— start of Page extract —

Source code for terminator.utils.model.loop_utils

""" Utilities for running training and evaluation loops """
import torch
from tqdm import tqdm

# pylint: disable=no-member


def _to_dev(data_dict, dev):
    """ Push all tensor objects in the dictionary to the given device.

    Args
    ----
    data_dict : dict
        Dictionary of input features to TERMinator
    dev : str
        Device to load tensors onto
    """
    for key, value in data_dict.items():
        if isinstance(value, torch.Tensor):
            data_dict[key] = value.to(dev)
        if key == 'gvp_data':
            data_dict['gvp_data'] = [data.to(dev) for data in data_dict['gvp_data']]


def _ld_item_values(ld):
    """ Convert all 0-dim tensors in a loss dictionary into python native types.

    Args
    ----
    ld : dict
        Dictionary with keys :code:`loss_fn_name` and values of dictionaries with
        - :code:`loss` corresponding to the loss value
        - :code:`count` corresponding to the normalizing factor
        - :code:`scaling_factor` corresponding to the scaling coefficient in the loss function

    Returns
    -------
    ld_copy
        Updated loss dictionary with all 0-dim tensors converted to python native types.
    """
    ld_copy = ld.copy()
    for sub_ld in ld_copy.values():
        for key, val in sub_ld.items():
            if isinstance(val, torch.Tensor):
                if len(val.shape) == 0:
                    sub_ld[key] = val.item()
                else:
                    raise RuntimeError("loss dictionary contains non-0-dim tensor value")

— end of Page extract —

[List of tasks]
(a) Name the three keys that the loop_utils source code says each inner dictionary of the loss dictionary holds.
(b) Answer these from the loop_utils source code.
(i) What type does the docstring of _to_dev give for the dev argument?
(ii) Which pylint check is disabled near the top?
(iii) What kind of exception does _ld_item_values raise when a value is not a 0-dim tensor?
(c) Extend the loop_utils source code, beginning right after its final line.

— start of Rows —

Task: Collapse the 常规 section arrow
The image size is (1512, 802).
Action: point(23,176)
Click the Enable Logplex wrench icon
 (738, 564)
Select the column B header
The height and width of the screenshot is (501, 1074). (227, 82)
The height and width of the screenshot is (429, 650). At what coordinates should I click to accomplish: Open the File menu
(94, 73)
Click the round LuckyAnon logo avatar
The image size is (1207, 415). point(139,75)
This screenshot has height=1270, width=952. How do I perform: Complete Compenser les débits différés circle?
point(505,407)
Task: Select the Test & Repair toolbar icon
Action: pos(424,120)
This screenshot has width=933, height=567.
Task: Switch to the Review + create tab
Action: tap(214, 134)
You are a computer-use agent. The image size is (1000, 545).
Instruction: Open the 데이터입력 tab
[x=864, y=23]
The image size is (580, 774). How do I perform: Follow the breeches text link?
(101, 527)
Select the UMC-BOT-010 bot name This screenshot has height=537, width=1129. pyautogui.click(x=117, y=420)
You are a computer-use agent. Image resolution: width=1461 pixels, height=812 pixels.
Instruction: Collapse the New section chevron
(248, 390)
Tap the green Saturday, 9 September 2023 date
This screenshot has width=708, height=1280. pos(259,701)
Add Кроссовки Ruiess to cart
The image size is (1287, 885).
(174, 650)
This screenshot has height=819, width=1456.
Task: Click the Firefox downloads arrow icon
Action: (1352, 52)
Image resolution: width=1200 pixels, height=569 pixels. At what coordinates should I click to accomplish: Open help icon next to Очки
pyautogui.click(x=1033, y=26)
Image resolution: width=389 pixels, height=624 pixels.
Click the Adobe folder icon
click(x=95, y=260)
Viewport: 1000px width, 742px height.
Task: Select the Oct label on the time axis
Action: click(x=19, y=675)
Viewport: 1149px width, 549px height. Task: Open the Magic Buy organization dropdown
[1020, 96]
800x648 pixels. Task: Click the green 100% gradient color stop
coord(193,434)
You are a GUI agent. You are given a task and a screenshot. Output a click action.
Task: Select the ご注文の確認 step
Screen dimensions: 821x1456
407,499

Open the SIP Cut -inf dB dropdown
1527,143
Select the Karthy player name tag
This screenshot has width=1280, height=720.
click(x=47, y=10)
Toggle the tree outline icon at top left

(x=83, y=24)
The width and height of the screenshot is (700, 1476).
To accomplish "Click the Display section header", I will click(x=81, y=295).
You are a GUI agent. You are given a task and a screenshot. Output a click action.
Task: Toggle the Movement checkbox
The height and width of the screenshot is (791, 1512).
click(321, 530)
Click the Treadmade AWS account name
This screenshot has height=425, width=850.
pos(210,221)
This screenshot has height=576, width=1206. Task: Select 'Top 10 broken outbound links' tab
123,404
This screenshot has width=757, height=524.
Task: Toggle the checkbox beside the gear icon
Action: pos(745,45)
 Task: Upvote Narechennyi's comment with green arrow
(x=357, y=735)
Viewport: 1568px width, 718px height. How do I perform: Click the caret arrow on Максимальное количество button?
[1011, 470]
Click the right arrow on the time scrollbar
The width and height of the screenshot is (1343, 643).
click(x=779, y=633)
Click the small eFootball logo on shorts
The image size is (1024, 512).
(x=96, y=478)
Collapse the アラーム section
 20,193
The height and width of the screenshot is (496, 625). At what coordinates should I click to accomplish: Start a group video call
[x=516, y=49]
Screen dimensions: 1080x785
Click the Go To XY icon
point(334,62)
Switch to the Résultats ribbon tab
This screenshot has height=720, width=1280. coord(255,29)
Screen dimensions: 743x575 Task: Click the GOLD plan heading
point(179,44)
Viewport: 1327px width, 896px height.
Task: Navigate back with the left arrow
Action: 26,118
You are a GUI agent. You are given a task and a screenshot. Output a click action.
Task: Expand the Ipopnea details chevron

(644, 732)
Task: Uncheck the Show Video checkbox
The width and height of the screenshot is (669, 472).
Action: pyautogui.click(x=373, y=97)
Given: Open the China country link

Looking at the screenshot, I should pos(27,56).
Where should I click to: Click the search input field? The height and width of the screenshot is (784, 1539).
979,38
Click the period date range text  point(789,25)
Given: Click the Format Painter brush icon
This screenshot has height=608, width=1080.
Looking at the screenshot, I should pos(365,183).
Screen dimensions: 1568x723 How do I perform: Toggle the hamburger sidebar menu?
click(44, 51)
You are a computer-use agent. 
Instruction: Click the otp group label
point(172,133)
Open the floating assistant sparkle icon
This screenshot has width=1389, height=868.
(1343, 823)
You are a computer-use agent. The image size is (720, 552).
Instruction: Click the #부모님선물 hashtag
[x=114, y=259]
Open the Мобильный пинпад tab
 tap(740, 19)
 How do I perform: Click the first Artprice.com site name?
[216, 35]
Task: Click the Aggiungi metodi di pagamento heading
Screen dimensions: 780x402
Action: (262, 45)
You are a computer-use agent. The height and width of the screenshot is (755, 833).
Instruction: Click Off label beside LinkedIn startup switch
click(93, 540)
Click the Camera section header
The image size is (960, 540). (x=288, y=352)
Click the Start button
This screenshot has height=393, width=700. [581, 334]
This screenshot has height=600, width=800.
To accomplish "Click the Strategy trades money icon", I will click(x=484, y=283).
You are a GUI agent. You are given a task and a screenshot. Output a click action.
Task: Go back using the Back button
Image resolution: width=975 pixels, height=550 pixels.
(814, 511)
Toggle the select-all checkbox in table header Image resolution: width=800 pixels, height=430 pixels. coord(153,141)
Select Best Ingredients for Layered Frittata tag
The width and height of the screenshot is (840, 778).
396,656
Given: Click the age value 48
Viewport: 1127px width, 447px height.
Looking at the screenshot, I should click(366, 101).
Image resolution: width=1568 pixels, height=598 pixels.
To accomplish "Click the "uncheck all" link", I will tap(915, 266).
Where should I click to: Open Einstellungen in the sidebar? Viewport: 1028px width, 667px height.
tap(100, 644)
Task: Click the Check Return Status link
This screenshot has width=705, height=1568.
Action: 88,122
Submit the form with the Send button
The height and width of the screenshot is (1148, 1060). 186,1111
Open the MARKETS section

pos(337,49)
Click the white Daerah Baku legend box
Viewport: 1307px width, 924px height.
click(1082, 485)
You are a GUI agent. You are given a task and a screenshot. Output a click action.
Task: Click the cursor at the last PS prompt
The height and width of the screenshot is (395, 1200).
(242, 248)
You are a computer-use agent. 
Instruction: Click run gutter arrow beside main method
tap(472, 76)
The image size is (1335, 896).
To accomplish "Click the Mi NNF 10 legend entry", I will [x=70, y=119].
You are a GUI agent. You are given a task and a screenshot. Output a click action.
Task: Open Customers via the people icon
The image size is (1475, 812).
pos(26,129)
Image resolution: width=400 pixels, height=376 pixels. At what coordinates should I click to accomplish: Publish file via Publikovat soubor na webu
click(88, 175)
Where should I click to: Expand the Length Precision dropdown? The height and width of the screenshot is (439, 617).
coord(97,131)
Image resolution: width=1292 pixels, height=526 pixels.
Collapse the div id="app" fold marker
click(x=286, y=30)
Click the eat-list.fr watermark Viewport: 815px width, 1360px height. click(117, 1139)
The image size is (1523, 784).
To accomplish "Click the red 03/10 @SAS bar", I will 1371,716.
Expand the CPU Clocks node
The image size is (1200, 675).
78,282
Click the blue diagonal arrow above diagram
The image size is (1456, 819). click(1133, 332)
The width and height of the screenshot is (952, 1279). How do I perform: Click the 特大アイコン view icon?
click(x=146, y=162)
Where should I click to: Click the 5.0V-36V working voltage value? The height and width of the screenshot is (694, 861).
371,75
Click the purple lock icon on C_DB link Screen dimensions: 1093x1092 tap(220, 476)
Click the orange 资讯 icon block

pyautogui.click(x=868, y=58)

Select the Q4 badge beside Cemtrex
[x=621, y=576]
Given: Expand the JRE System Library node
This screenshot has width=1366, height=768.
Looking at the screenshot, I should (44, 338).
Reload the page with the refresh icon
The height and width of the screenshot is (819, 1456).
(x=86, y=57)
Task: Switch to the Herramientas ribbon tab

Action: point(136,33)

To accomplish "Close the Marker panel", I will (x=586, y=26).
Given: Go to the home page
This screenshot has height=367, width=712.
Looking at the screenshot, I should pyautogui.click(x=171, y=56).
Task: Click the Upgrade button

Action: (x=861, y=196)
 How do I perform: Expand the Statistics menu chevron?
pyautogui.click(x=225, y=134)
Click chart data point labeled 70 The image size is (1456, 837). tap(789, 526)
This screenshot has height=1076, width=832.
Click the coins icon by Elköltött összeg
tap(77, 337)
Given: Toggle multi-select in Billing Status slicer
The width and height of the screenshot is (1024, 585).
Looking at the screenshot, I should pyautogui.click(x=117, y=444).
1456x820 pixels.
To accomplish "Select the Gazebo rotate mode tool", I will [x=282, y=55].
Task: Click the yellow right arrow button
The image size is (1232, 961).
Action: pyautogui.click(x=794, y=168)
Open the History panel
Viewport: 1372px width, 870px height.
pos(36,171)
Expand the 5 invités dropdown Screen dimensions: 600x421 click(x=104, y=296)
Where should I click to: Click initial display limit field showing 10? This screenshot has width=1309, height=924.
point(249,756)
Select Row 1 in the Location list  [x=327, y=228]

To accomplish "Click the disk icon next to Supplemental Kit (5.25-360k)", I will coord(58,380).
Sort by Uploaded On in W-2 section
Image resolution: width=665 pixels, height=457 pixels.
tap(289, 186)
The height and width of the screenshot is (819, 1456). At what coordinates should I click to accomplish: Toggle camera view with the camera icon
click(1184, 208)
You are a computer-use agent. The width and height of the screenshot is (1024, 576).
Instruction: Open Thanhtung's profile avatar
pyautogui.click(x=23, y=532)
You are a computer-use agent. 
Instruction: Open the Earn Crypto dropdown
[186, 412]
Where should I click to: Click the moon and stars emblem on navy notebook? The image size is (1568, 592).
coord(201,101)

— end of Rows —

[The responses]
(a) loss, count, scaling_factor

(b)
(i) str
(ii) no-member
(iii) RuntimeError

(c)
    return ld_copy


def _compute_loss(loss_dict):
    """ Compute the total loss given a loss dictionary

    Args
    ----
    loss_dict : dict
        Dictionary with keys :code:`loss_fn_name` and values of dictionaries with
        - :code:`loss` corresponding to the loss value
        - :code:`count` corresponding to the normalizing factor
        - :code:`scaling_factor` corresponding to the scaling coefficient in the loss function

    Returns
    -------
    loss : torch.Tensor of size 1
        Computed loss
    """
    loss = 0
    for subloss_dict in loss_dict.values():
        loss += subloss_dict["loss"] * subloss_dict["scaling_factor"]
    return loss


def _sum_loss_dicts(total_ld, batch_ld):
    """ Add all values in :code:`batch_ld` into the corresponding values in :code:`total_ld`

    Args
    ----
    total_ld, batch_ld : dict
        Dictionary with keys :code:`loss_fn_name` and values of dictionaries with
        - :code:`loss` corresponding to the loss value
        - :code:`count` corresponding to the normalizing factor
        - :code:`scaling_factor` corresponding to the scaling coefficient in the loss function

    Returns
    -------
    combined_ld : dict
        Combined loss dictionary with the same structure as the input dictionaries
    """
    def _weighted_loss_sum(ld1, ld2):
        """ Compute the weighted loss between two loss dictionaries """
        c1, c2 = ld1["count"], ld2["count"]
        return (ld1["loss"] * c1 + ld2["loss"] * c2)/(c1 + c2)
    # combine the two loss dictionaries
    combined_ld = total_ld.copy()
    for loss_fn_name, batch_subld in batch_ld.items():
        if loss_fn_name not in combined_ld.keys():
            combined_ld[loss_fn_name] = batch_subld
        else:
            combined_subld = combined_ld[loss_fn_name]
            assert combined_subld["scaling_factor"] == batch_subld["scaling_factor"]
            combined_subld["loss"] = _weighted_loss_sum(combined_subld, batch_subld)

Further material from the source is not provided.